In practice, this meant that every component auditor relied upon by the Firm had to meet the independence requirements of the ethical standards for a PIE audit, even though the smaller component entity (AC) was not itself a PIE.
Firm X did not meet the standard in three important respects:-
- Firstly, the audit partner at Firm X had audited AC for more than five years
- Secondly, Firm X also "prepare[d] current or deferred tax calculations that are or may reasonably be expected to be used by the relevant entity when preparing accounting entries"
- Thirdly, in FY21 Firm X provided services to AC that included the preparation of its statutory accounts. These amounted to “accounting services” under the standard
All of these activities meant that Firm X was not in compliance with the standards for a PIE or listed entity, and so the Firm should not have relied upon Firm X's audit work.
Group Audit Instruction ("GAI") – opportunities missed?
In preparation for the audit, the Firm sent a GAI to Firm X but this wrongly referred to the old ethical standard, prior to 2019, and so did not refer to the five year key audit partner limitation or the prohibited non-audit services.
The Firm also considered the component auditor's independence and also raised questions from a "Second line of defence" reviewer, but missed the issues later identified. The Firm knew that Firm X was providing non-audit services to AC, and that it had also provided non-audit services to AC in the two preceding years, but the Firm did not inquire further as to their nature, or query whether that prevented compliance with the Standard.

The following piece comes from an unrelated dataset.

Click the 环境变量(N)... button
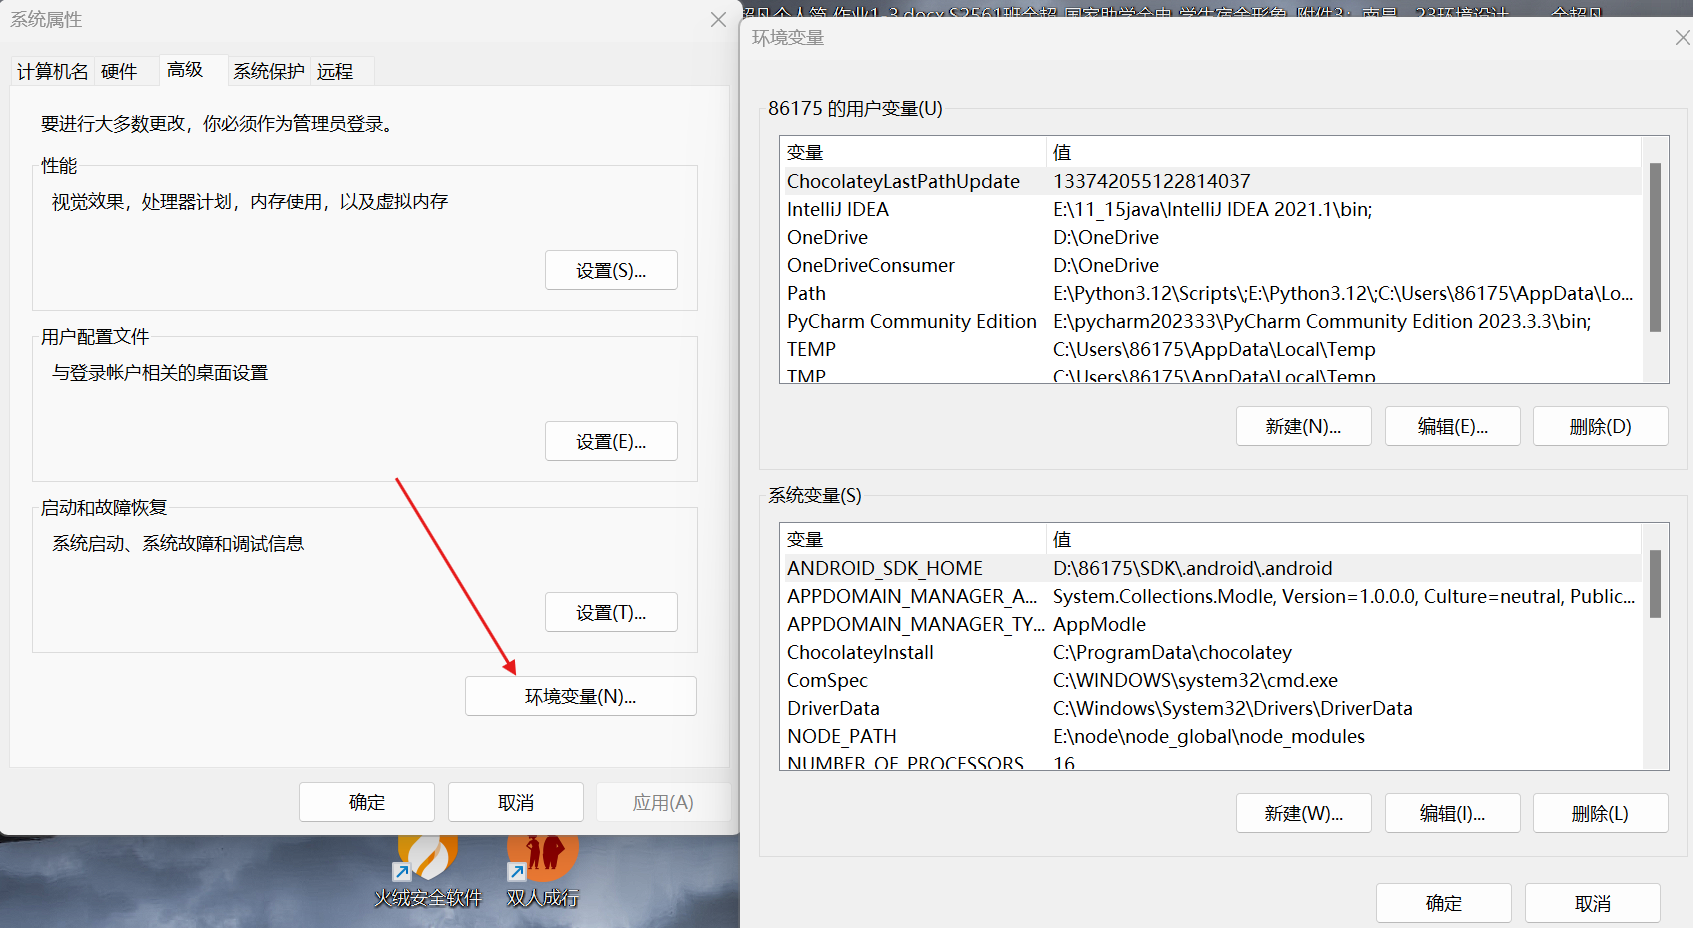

The issues were identified by the successor auditor, Firm Y, when it took over from the Firm and began its audit work.
Sanctions
The Firm was fined £1.25m and its engagement partner was fined £70,000. The fines were significantly reduced to £690,625 and £38,675 respectively to reflect their exceptional co-operation by self-reporting the breaches of the standard, their admissions of non-compliance and their prompt and early settlement. The Firm also received a non-financial sanction requiring it to review representative samples in relation to PIE audits involving component auditors and report to the FRC on compliance with the independence requirements of the standard.
Caused by a change in the ethical standards?
The FRC noted that FY21 was the first year requiring compliance with the 2019 Ethical Standard when conducting a statutory audit. It is very possible that the new standard, and specifically the enhanced independence requirements, may have caused confusion and may have caught the auditors out in this instance.
Standing back, it perhaps seems harsh that the Firm was significantly sanctioned by the FRC for an apparent failing by the component auditor to spot that it did not itself meet with the recently revised standards. The FRC was careful to make clear that it did not, other than the ethical breaches identified, identify any issues with the audits. But rules are rules.
A new FRC Ethical Standard came into force from 15 December 2024 and it is likely this will throw up further issues for firms conducting PIE audits, especially with component auditors. It seems clear that the burden on PIE/listed auditors to check not only their own compliance with ethical requirements, but also those of all the component auditors in a group, can be a complicated one. Auditors need to be extra vigilant whenever working alongside and relying on any third party contributing to group audits, and follow procedures to verify their independence and ensure ethical standards have been complied with.